Wednesday, October 23, 2019

UNDERSTANDING THE LUFTMENSCH


  As you may have noticed I’ve been schooling myself on the history of the Jews in the Catskills. Jews (in small numbers) have been in the Catskills as long as any other white man. But as time passed the Jewish religion took on a larger local role. In the late 19th century more Jewish immigrants arrived from Eastern Europe, forming communities and congregation. They were communists, leftists, intellectuals, business owners and chicken farmers. That community grew, assimilated and after World War II and the Holocaust, the Catskill Jewish population exploded. From the 1940’s into the late 1960’s the boarding houses, bungalow colonies and hotels thrived. But times changed. Woodstock was the end of the Jewish heyday, the era of the “worldly Jew” in the Catskills. Air conditioning, cheap airfares, changing cultural tastes and nostalgia come too late doomed the Jewish hospitality industry in the Catskills.
     I got the term “worldly Jew” from Isaac Bashevis Singer’s book The Hasidim. It’s a slim 24 pages of text. The rest of the book is taken up with Ira Moskowitz’s drawings of Hasidic men. The drawings aren’t very good. There’s a lot of beards, prayer shawls, and closed eye praying in the stilted charcoal sketches. But Singer’s short history of Hasidim is great. I’m not pretending to be an expert after 24 pages. It’s a start.
     Written in 1973, the Nobel Prize winning author starts by drawing parallels to the Williamsburg Hasidic, in their long coats and fur hats, and the beards and long hair sported by the hippies of the time, four years after Woodstock. It’s true—similar styling. They both harken back to another era. Also, like the hippies, Hasidim is nothing if not contrary to the “worldly Jew” (capitalism). They are both countercultures. 
    Soon after the hippies of Woodstock went home and got jobs, Hasidim began moving into the Catskills. Land was cheap and the large families needed room. A migration of paneled Ford station wagons hit Rt. 17 in the summer months.  Only 100,000 strong when I.B. Singer wrote his short history, Hasidim has since outgrown Williamsburg, Monsey and Kiryas Joel. The Catskills are next. This is the most recent Jewish diaspora to move into the neighborhood. From 1973 to the present Hasidim has been a regular summer presence in the mountains and that soon may change. The population of Sullivan County skyrockets in June, July and August. It seems that this population will begin taking up more permanent residence in the near future. Roads and homesites are already waiting for further development. The memo just has to go out. 

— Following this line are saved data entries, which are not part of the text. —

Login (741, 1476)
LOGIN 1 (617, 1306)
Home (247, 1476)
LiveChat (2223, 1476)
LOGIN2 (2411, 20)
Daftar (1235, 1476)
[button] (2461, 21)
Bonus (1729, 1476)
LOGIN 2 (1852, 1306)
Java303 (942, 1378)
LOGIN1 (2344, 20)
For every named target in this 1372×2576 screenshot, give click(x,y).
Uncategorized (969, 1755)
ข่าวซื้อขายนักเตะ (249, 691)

   Singer defines a luftmensch  as “literally, one who lives on air; one without a trade or gainful employment.” It’s Yiddish. The context is the almost missionary zeal with which “enlightened” Judaism was pushing assimilation in 18th Century Europe, and ultimately wanted to “put an end to the existence of the luftmensch”- the Jewish religiopath.  Hasidim with their mystical fundamentalism, obvious choice of dress, grooming and insistence on an insular community, was an active response to the “worldly Jew” and proposed assimilation of the enlightenment. Two centuries later Nazism was born. The final solution didn’t differentiate. All Jews were to be exterminated…..not just the pious ones. Assimilation protected no one. 
    Anti-Semitism never goes out of style. It’s like racism. And in the Catskills it’s a tradition. Because Hasidim actively desires to both co-exist and remain insular, protecting a theopathic way of life, they can also serve as the convenient “other,” an easy target for stereotype. To be “anti-Hasidic” is not seen as anti-Semitism in the Catskills. Even Jews can rag on Hasidim. It’s common ground for the country gentile and Jew alike. I try not to play into it, except when it comes to driving. Then I’m the most rabid, anti-Hasidic, hillbilly at the local, “worldly Jew” pig roast. There’s got to be a DMV intervention. How does anybody get a license? But, driving aside, I have no problems whatsoever with Hasidim. I welcome them. I’m insular also. Neither of us want to be bothered by goy or Jew. We have much in common. The fact that they wear their faith (and beards) so blatantly in public, as a badge of honor, makes me feel we are kindred souls, “living on air…without a trade or gainful employment.” religiopaths in kind. I think I understand.